In other words, everyone should think like a statistician... my pitch to the Baltimore Sun reporter is here.
As happens with these interviews, a great deal was said, much of it vanished during the editing process.
The example I provided illustrates "survivorship bias". The most important metric for the retail sector is same-store sales growth, the average change in sales experienced by individual stores. Less known is the fact that only stores opened for at least one year are considered eligible for the sample: this is sensible since new stores may experience "growing pains" and thus unfairly drag the metric down.

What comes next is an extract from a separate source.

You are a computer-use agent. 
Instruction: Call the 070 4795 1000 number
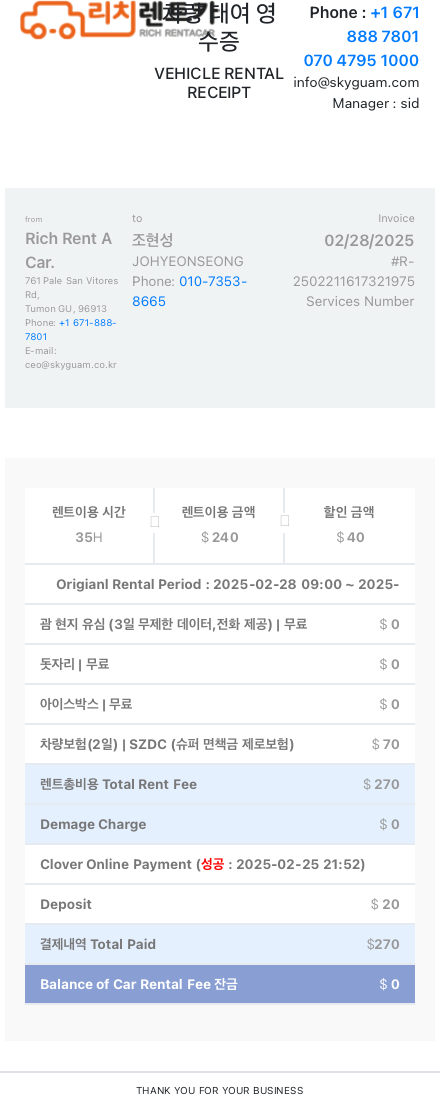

Even less known is the fact that stores closed during the reporting period are excluded: this is sensible in a stable economy; removing transient activity can be justified if one wants to measure the average trend. In a recessionary environment, such an exclusion creates a bias in the sample, which has the effect of magically creating sales growth when sales is merely migrated from one store to another.
Imagine there are four Starbucks in your neighborhood (quite likely in NYC). Starbucks decided to shut one of the (low-performing) stores down. Because this store was not reported as open at the end of the month, it was deemed ineligible for the sample. Meanwhile, all the customers of this store took their business to the other three Starbucks in the neighborhood. Those three stores saw a jump in sales. The jump in sales constituted same-store sales growth, when in fact they merely migrated from the closed store.

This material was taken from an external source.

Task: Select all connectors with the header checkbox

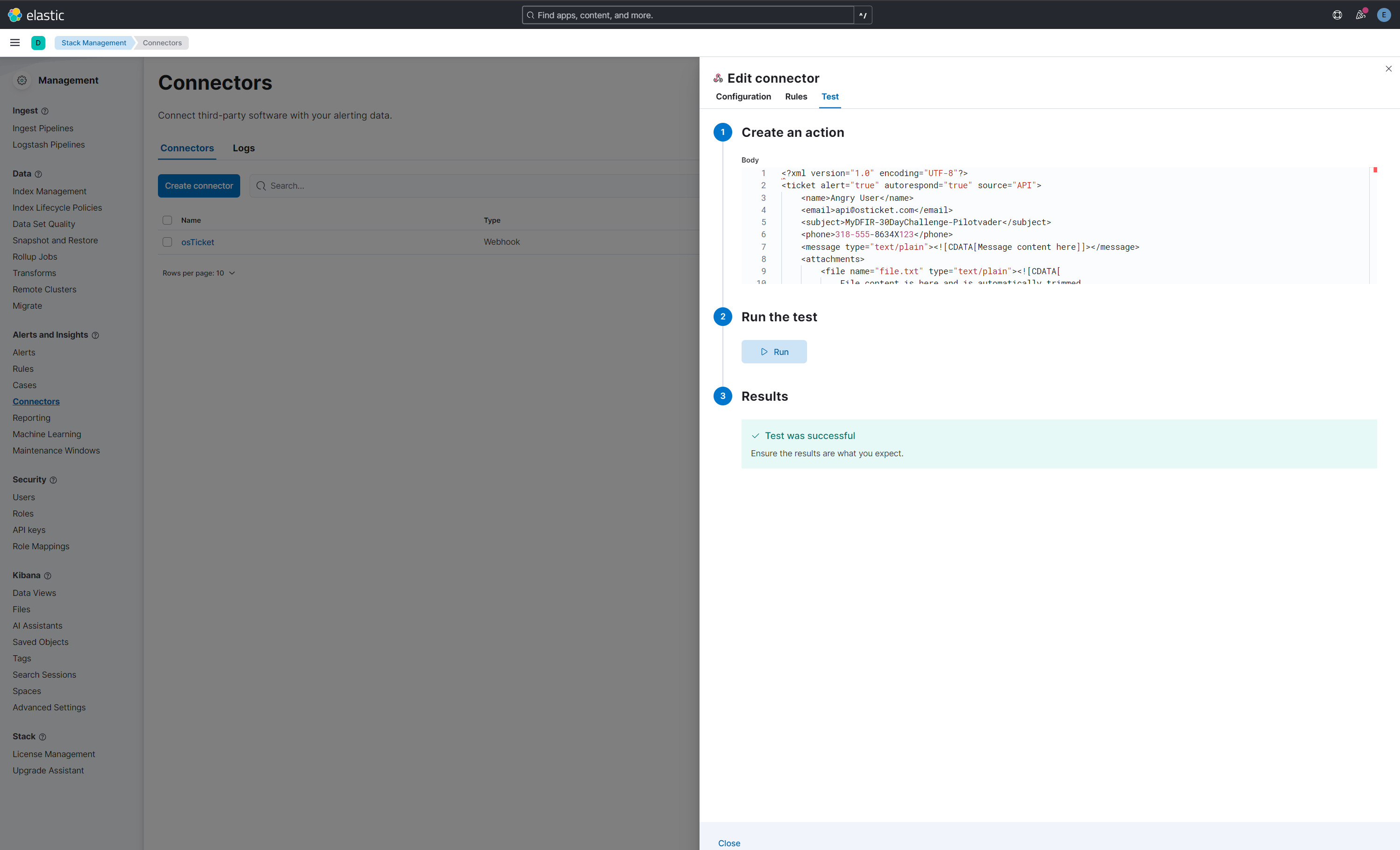Action: point(167,220)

It's a form of "survivorship bias" because the sample used to estimate same-store sales selectively included only "survivors". If the closed store were also added to the sample, then the drop in sales (to zero) at this store would cancel out the jump in sales in the other three stores, which would reflect the economic reality.
So, yes statistics is tricky but it can be learned.
Thanks, Clive, for devoting a column to make this important point.